═════ Fragmento seleccionado

O sea: Para aquellas almas aún no se había realizado expiación alguna, y su culpa del pecado no podía ser redimida sin prestación de expiación... Por eso también hubo tinieblas en las almas de los seres humanos, porque les faltaba toda fe en una resurrección después de la muerte... se encontraban rodeados de una noche sepulcral y la muerte les ha llegado a ser un horror.
Por eso, el tercer día, Yo resucité de los muertos para demostrar a los seres humanos que con la muerte del cuerpo la Vida no se acabó, sino que el alma resucita y sólo deja el cuerpo atrás porque este aún no está espiritualizado suficientemente para que, a la vez, lo pueda llevar al Reino espiritual - lo que a Mí me resultó fácil porque cuerpo y Alma se habían puesto el vestido espiritual, y el cuerpo ya no tenía que pasar por un proceso de maduración en esta Tierra.
Mediante mi Resurrección Yo quería quitar a los seres humanos los horrores ante la muerte... Yo quería demostrarles que, cuando les toca la hora inevitable y dejan el cuerpo humano atrás, sólo se trata de un cambio del paradero para el alma. Por eso Yo resucité de los muertos porque he vencido la muerte, es decir, a aquel que trajo la muerte al mundo.
De modo que ningún ser humano tiene todavía que temer la hora de la muerte, porque en realidad no es otra cosa que la entrada en la verdadera Vida que dura eternamente... La muerte ha perdido su aguijón... Pero hay algo que es imprescindible: el ser humano debe reconocer mi Obra de Redención y aceptar las Gracias que Yo conseguí para vosotros mediante mis Sufrimientos y mi muerte en la cruz... que el ser humano se deja redimir por Jesucristo, de modo que también su culpa del pecado original esté redimida antes, y que Jesucristo ahora puede hacer rodar la losa sepulcral para que el alma pueda salir de la oscuridad de la tumba y entrar en la Luz clara, para que ahora entre en la Vida eterna.

══════════
═════ Datos aportados

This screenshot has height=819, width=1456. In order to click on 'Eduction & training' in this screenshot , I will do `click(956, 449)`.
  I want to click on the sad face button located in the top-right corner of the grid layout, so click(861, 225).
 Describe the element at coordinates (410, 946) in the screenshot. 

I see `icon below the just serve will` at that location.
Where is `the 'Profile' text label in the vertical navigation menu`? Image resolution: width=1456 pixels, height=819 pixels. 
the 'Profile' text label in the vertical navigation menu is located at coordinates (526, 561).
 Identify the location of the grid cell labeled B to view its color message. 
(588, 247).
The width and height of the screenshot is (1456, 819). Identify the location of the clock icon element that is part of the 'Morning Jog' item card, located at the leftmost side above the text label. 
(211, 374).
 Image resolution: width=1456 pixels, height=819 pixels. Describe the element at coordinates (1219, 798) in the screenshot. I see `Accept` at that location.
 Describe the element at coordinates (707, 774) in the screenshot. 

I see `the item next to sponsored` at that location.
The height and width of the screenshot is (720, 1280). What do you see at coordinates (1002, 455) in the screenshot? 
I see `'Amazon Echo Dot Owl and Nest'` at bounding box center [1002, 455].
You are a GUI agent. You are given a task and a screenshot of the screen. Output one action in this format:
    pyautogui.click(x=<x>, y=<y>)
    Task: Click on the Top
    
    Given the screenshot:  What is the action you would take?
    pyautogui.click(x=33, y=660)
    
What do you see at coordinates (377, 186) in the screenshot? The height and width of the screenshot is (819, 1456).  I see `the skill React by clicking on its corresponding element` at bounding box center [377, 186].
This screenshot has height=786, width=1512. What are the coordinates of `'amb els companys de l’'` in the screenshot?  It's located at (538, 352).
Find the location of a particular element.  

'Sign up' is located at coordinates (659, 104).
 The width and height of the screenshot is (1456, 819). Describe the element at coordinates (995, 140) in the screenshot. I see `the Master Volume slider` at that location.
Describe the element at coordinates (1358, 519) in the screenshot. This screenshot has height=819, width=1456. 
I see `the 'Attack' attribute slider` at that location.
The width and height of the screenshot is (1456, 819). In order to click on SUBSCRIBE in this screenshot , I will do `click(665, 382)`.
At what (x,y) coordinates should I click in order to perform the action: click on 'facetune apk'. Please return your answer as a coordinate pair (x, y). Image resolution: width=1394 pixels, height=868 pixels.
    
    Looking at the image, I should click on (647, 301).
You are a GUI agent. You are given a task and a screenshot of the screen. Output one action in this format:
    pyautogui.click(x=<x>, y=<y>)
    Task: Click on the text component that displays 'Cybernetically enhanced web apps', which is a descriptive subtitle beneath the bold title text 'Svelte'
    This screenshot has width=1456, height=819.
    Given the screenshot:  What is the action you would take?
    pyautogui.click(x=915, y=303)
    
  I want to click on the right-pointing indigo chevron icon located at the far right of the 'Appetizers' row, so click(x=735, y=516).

══════════

• **Instrucciones de trabajo**
a: En el fragmento seleccionado, enumera los sustantivos que van justo después del posesivo "mi" o "mis", en el orden en que aparecen.
b: Imprime sin cambios la parte del fragmento seleccionado que empieza con las palabras que contienen "Por eso, el" y termina con "en esta Tierra.".
Responde basándote únicamente en el fragmento seleccionado.

• **Resultados finales**
a: Resurrección, Obra, Sufrimientos, muerte

b:
Por eso, el tercer día, Yo resucité de los muertos para demostrar a los seres humanos que con la muerte del cuerpo la Vida no se acabó, sino que el alma resucita y sólo deja el cuerpo atrás porque este aún no está espiritualizado suficientemente para que, a la vez, lo pueda llevar al Reino espiritual - lo que a Mí me resultó fácil porque cuerpo y Alma se habían puesto el vestido espiritual, y el cuerpo ya no tenía que pasar por un proceso de maduración en esta Tierra.